Even though loaf volume is a particularly important quality determinant, it is one of the most time-consuming and input-demanding tests, so the adaptability and utility in early breeding stages are reduced. Our heritability estimates showed high values for loaf volume (h2 = 0.68), similar to those found by [2] for bread volume (h2 = 0.56) or height/width ratio (h2 = 0.53). In addition, all the identified SNPs had significantly high effect estimates, validated through the t-test, and identified with multiple variations of the model and datasets used to run the GWAS with GAPIT. Unfortunately, we were not able to identify SNPs significantly associated with sensory parameters other than the texture of the crust. We recognize that the number of lines in this study might be small for these types of parameters with low to moderate heritability, which could reflect the intervention of numerous genes with small effects.
In addition to the significant association and strong effect of the six SNPs identified for loaf volume, it is important to highlight that all of them were located on the 1D chromosome. The D genome of hexaploid wheat has been previously and widely associated with quality characteristics [43,44,45,46]. Particularly, Payne [20] showed that bread-making quality was mainly associated with variations at the Glu-D1 locus, with the allelic pairs 1Dx5-1Dy10 (5 + 10 subunits) and 1Dx2-1Dy12 (2 + 12 subunits) detected for high and low bread-baking quality, respectively. Moreover, based on conversations with Noah DeWitt [47] and previous research that identified DNA markers for HMW glutenin subunits [48,49,50,51], we hypothesized that the most significant SNPs we identified could be associated with the Glu-D1 gene.
Regarding the effects of protein composition, our results showed high heritability estimates for all the protein fractions under study, similar to those reported by [52] for spring bread wheat. Considering the effect of protein composition on bread-baking quality, we found that loaf volume was positively correlated with UPP:TPP (r = 0.53) and HMW:LMW (r = 0.32), with similar results reported by [14]. SDS sedimentation volume was significantly correlated with the HMW:LMW ratio, as well as negatively correlated with total gliadin. Even though other researchers have reported a significant negative correlation between the Gli:Glu ratio and loaf volume [53], we were not able to establish such a relationship in our dataset. In contrast, we found similar positive correlations as those reported by [53] between dough extensibility and loaf volume with HMW:LMW ratio. SDS unextractable polymeric protein fraction tends to show a greater molecular weight compared to the SDS extractable fraction, thus affecting baking properties [14,54,55]. Similarly, we found significant positive correlations between loaf volume and U_Glu (SDS unextractable glutenin) and a significant negative correlation with E_Glu (SDS extractable glutenin) and E_LMW (SDS extractable LMW-GS).
Considering that this research was conducted in the context of a breeding program and that our goal was to identify breeding lines that have desirable baking qualities, after two years of bread baking and evaluation, we selected those lines with the highest mean loaf volume from the initial set of 76 lines.
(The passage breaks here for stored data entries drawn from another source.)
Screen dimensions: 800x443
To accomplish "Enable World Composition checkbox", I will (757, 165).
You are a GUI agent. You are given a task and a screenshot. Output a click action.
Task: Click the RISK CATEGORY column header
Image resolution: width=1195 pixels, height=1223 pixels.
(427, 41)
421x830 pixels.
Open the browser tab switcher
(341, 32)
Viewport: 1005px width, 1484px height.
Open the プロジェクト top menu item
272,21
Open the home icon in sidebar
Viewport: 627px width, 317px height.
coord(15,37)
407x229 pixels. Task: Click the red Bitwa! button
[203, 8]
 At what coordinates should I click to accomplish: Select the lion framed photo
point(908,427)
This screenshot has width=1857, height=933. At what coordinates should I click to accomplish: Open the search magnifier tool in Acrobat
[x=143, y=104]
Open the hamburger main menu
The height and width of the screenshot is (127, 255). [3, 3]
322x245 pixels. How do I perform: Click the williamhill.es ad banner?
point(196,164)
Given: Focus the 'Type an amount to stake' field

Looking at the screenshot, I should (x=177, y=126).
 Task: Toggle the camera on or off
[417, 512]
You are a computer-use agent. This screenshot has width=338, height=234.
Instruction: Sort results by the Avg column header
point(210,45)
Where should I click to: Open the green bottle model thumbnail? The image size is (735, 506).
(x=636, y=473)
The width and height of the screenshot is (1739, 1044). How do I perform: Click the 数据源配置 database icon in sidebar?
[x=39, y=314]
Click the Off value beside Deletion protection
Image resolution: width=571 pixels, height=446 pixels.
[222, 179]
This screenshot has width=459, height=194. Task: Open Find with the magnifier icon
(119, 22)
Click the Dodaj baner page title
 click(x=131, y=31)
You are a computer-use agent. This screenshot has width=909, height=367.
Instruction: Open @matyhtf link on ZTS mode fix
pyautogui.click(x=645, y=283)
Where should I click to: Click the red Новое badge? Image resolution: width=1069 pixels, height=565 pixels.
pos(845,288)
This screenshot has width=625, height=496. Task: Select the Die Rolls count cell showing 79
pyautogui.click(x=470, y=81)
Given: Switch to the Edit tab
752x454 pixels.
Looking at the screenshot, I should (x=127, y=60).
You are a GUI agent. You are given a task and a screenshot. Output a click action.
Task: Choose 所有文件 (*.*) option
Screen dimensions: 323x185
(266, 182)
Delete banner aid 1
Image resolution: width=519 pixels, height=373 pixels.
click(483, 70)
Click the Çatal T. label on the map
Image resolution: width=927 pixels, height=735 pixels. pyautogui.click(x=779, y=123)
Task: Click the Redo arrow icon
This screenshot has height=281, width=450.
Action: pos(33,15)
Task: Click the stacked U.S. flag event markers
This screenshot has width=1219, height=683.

This set of selected lines included 21 genotypes in the top-10 rank for loaf volume (more than one line had the same loaf volume value). If instead of selecting based on loaf volume, we selected based on top-10 values for SDS sedimentation volume, based on the average data, we would have selected 25 lines from which 15 lines were also top-10 loaf volume lines. When selecting genotypes to advance in the breeding program, the breeder would typically select based on one year of data, so it is important to highlight that SDS sedimentation volume from the year 2020 was not highly correlated with the year 2021 (r = 0.32), and the breeder could incur an error and select undesirable lines following this approach. To illustrate this, of the 34 top-10 lines in 2020 for sedimentation volume, only 14 became top-10 loaf volume lines in 2021 (41%). In this sense, the UPP:TPP ratio (SDS unextractable polymeric protein to total polymeric protein) seems to be a more reliable parameter based on the high heritability estimate (h2 = 0.7) and correlation coefficient between the year 2020 and year 2021 data (r = 0.53). Based on this parameter, if we selected the top-10 lines for UPP:TPP in 2020, we would have selected 12 lines, from which 6 were in the top-10 loaf volume rank in 2021 (50%). However, it must be noted that the UPP:TPP parameter requires vastly more time, energy, and equipment than the SDS sedimentation test, so a breeding program would have to weigh the costs and benefits of this choice.

5. Conclusions

Identifying high-quality bread-baking SRW wheat genotypes might represent a challenge, but we were able to select a few parameters that can be used in the early stages of a breeding program that could help to increase the availability of variation and that showed significant heritability estimates. From our results, SDS sedimentation volume, dough extensibility score, and selecting those SNPs highly associated with loaf volume could be easily implemented strategies. Furthermore, knowledge of flour protein composition from the SE-HPLC could significantly improve the information that a breeder has available to make indirect selections for loaf volume, but this technology might not be as easily available as the SDS sedimentation volume test.
Ultimately, our results become more significant if we consider that the amount of variation available in the breeding stage of these lines was very likely limited when the lines were chosen for this study. That said, we also recognize that the number of lines in this study might be small for a GWAS, and we look forward to continuing the investigation of the associated SNPs. Consumers continue to be interested in local foods and working in specialty small grains is emergent in our region as compared to other value chains (e.g., produce). Therefore, developing acceptable bread wheat within a market class traditionally designated for low-protein products has significance for economic diversification on farms and local and regional food systems as a whole.

Supplementary Materials

The following supporting information can be downloaded at: https://www.mdpi.com/article/10.3390/foods12132617/s1, Table S1: Precipitation (mm) and maximum, minimum, and average temperatures (°C) for both seasons (2019–2020 and 2020–2021); Table S2: Principal component analysis loading scores matrix; Table S3: Loading score matrix of principal component analysis of the flour protein fractions; Table S4: Eigenvalues of the protein fractions PCA, individual percentage of variability explained by each component, and cumulative percentage; Table S5. Pearson’s correlation coefficient for all the traits under study.

Author Contributions

M.P.C.: Conceptualization, Methodology, Formal analysis, Investigation, Data curation, Writing—original draft, Writing—review and editing, Visualization. D.A.V.S.: Conceptualization, Methodology, Formal analysis, Investigation, Writing—review and editing, Funding acquisition. S.S. and J.-B.O.: Formal analysis, Resources, Methodology, Writing—review and editing. H.J.P., T.D.P., K.L.J. and R.P.: Writing—review and editing. All authors have read and agreed to the published version of the manuscript.

Funding

This research was funded by Seimer Milling.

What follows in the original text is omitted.